When I was in high school, a friend made some complaint about "the Chinese kids." It bothered me that she effectively used "Chinese" as the qualifier for behavior she found to be annoying. "What do you mean 'the Chinese' kids?" I asked. "You know," she said, "the ones who hang out in the hallway." "So you mean the hallway clique, not 'the Chinese' kids," I challenged.
In our uber-cliquey school, the distinguishing characteristic that my friend found annoying was a personality trait common to kids who hung out in a particular hallway -- as opposed to those who hung out in the Advanced Placement Room, on the front lawn, in the back courtyard, or elsewhere. True, the kids who hung out in the hallway were, as I noticed after this exchange, mostly if not entirely Chinese-American. Then again, the school itself was easily three-fourths Chinese-American -- making my friend's comment especially amusing, as I look back on it today.
Over the decades since, I have found this core issue repeating itself: People regularly confuse the difference between a characteristic and a classification. In college on the East Coast, for example, I encountered the term JAP, Jewish American Princess, used to describe someone who was materialistic. Why not just call someone "materialistic"? The term "JAP" said more about conventional notions of Jews and women than it did about the person it was describing. That's one of the reasons why I loved living in Israel for four years: If I was in an especially ornery mood one day and happened to act like a jerk, another Israeli would just think I was being a jerk, instead of thinking that all Jews across the planet were jerks at all times.
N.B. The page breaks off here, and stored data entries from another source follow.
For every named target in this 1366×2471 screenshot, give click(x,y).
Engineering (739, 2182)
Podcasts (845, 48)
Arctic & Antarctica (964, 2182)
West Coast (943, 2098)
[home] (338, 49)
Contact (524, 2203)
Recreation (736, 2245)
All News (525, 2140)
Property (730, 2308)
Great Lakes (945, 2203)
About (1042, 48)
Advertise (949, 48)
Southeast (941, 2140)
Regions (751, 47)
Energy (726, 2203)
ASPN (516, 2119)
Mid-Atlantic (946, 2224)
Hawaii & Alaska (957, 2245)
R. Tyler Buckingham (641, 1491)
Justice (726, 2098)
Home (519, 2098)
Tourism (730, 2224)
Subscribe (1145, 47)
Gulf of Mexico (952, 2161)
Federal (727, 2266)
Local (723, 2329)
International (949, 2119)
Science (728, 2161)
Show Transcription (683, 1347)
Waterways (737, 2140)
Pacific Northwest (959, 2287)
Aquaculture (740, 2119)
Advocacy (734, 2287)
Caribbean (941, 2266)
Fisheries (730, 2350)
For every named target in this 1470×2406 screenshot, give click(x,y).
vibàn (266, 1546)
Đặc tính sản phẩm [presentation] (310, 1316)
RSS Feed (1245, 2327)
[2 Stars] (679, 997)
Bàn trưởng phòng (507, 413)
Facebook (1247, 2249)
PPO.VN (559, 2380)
We frequently ascribe traits to someone (violent, intelligent, cheap, successful), on the basis of something irrelevant to the matter at hand, such as ethnicity, religion, sex, or nationality -- whichever we may take issue with, for reasons of our own ignorance or unprocessed baggage. As an extension of this impulse, our language is often sloppy and poorly thought-out. Put the two together, and we effectively limit the room we give others to be who they are and grow into who they are meant to become. We also limit our own self-perception, as well as our ability to perceive others clearly.
By way of example, imagine if our society used descriptive terms like "powerful," "driven," and "outspoken," instead of "masculine," and similarly, if it used descriptive terms like "nurturing," "elegant," and "soft," instead of "feminine." I suspect that from a young age, we would feel and give each other more permission, freedom, and space to be our authentic selves -- to explore who we are with an attitude of curiosity and discovery, instead of feeling constricted by pre-determined gender roles and assignments.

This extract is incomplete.